→ ASSIGNMENT:
Your task is to give the entries back exactly, leaving nothing out.

:::

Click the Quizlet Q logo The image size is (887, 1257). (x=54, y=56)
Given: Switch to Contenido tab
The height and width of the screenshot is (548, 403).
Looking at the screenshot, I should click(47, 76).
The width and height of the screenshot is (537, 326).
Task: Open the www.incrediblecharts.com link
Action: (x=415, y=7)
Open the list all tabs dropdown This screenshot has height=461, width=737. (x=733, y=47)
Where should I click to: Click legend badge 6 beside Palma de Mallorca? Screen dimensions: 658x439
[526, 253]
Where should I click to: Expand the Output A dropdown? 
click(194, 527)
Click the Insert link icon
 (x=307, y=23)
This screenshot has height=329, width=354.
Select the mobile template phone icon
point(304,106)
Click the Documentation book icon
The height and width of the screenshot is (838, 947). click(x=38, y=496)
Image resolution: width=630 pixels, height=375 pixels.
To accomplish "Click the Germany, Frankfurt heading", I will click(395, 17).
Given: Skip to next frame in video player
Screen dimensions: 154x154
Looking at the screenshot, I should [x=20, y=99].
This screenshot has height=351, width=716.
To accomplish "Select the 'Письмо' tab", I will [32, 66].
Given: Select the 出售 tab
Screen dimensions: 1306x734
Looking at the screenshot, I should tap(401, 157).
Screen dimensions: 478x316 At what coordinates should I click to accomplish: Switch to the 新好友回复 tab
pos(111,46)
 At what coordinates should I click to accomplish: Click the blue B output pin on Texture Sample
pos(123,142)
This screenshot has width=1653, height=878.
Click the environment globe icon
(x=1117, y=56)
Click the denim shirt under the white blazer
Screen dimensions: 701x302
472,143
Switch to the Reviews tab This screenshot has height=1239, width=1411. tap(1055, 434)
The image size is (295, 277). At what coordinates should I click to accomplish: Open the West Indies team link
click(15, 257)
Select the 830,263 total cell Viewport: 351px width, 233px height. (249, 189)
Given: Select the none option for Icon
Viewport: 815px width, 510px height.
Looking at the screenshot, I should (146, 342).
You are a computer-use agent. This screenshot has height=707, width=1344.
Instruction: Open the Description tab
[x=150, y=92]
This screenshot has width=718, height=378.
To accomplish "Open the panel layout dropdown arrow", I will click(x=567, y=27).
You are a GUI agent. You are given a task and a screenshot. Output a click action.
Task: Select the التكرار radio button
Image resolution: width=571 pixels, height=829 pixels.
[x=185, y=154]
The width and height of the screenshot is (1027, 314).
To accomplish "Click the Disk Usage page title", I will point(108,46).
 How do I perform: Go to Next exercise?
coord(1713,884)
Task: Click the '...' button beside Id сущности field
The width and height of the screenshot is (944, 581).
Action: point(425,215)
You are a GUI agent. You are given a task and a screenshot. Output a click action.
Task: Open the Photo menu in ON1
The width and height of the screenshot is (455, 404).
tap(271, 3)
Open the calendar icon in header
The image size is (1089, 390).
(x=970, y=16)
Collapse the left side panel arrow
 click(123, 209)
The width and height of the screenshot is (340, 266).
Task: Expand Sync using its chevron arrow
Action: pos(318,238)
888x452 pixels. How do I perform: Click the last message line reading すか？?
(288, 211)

:::

→ YOUR SOLUTION:
Click the Quizlet Q logo The image size is (887, 1257). (x=54, y=56)
Given: Switch to Contenido tab
The height and width of the screenshot is (548, 403).
Looking at the screenshot, I should click(47, 76).
The width and height of the screenshot is (537, 326).
Task: Open the www.incrediblecharts.com link
Action: (x=415, y=7)
Open the list all tabs dropdown This screenshot has height=461, width=737. (x=733, y=47)
Where should I click to: Click legend badge 6 beside Palma de Mallorca? Screen dimensions: 658x439
[526, 253]
Where should I click to: Expand the Output A dropdown? 
click(194, 527)
Click the Insert link icon
 (x=307, y=23)
This screenshot has height=329, width=354.
Select the mobile template phone icon
point(304,106)
Click the Documentation book icon
The height and width of the screenshot is (838, 947). click(x=38, y=496)
Image resolution: width=630 pixels, height=375 pixels.
To accomplish "Click the Germany, Frankfurt heading", I will click(395, 17).
Given: Skip to next frame in video player
Screen dimensions: 154x154
Looking at the screenshot, I should [x=20, y=99].
This screenshot has height=351, width=716.
To accomplish "Select the 'Письмо' tab", I will [32, 66].
Given: Select the 出售 tab
Screen dimensions: 1306x734
Looking at the screenshot, I should tap(401, 157).
Screen dimensions: 478x316 At what coordinates should I click to accomplish: Switch to the 新好友回复 tab
pos(111,46)
 At what coordinates should I click to accomplish: Click the blue B output pin on Texture Sample
pos(123,142)
This screenshot has width=1653, height=878.
Click the environment globe icon
(x=1117, y=56)
Click the denim shirt under the white blazer
Screen dimensions: 701x302
472,143
Switch to the Reviews tab This screenshot has height=1239, width=1411. tap(1055, 434)
The image size is (295, 277). At what coordinates should I click to accomplish: Open the West Indies team link
click(15, 257)
Select the 830,263 total cell Viewport: 351px width, 233px height. (249, 189)
Given: Select the none option for Icon
Viewport: 815px width, 510px height.
Looking at the screenshot, I should (146, 342).
You are a computer-use agent. This screenshot has height=707, width=1344.
Instruction: Open the Description tab
[x=150, y=92]
This screenshot has width=718, height=378.
To accomplish "Open the panel layout dropdown arrow", I will click(x=567, y=27).
You are a GUI agent. You are given a task and a screenshot. Output a click action.
Task: Select the التكرار radio button
Image resolution: width=571 pixels, height=829 pixels.
[x=185, y=154]
The width and height of the screenshot is (1027, 314).
To accomplish "Click the Disk Usage page title", I will point(108,46).
 How do I perform: Go to Next exercise?
coord(1713,884)
Task: Click the '...' button beside Id сущности field
The width and height of the screenshot is (944, 581).
Action: point(425,215)
You are a GUI agent. You are given a task and a screenshot. Output a click action.
Task: Open the Photo menu in ON1
The width and height of the screenshot is (455, 404).
tap(271, 3)
Open the calendar icon in header
The image size is (1089, 390).
(x=970, y=16)
Collapse the left side panel arrow
 click(123, 209)
The width and height of the screenshot is (340, 266).
Task: Expand Sync using its chevron arrow
Action: pos(318,238)
888x452 pixels. How do I perform: Click the last message line reading すか？?
(288, 211)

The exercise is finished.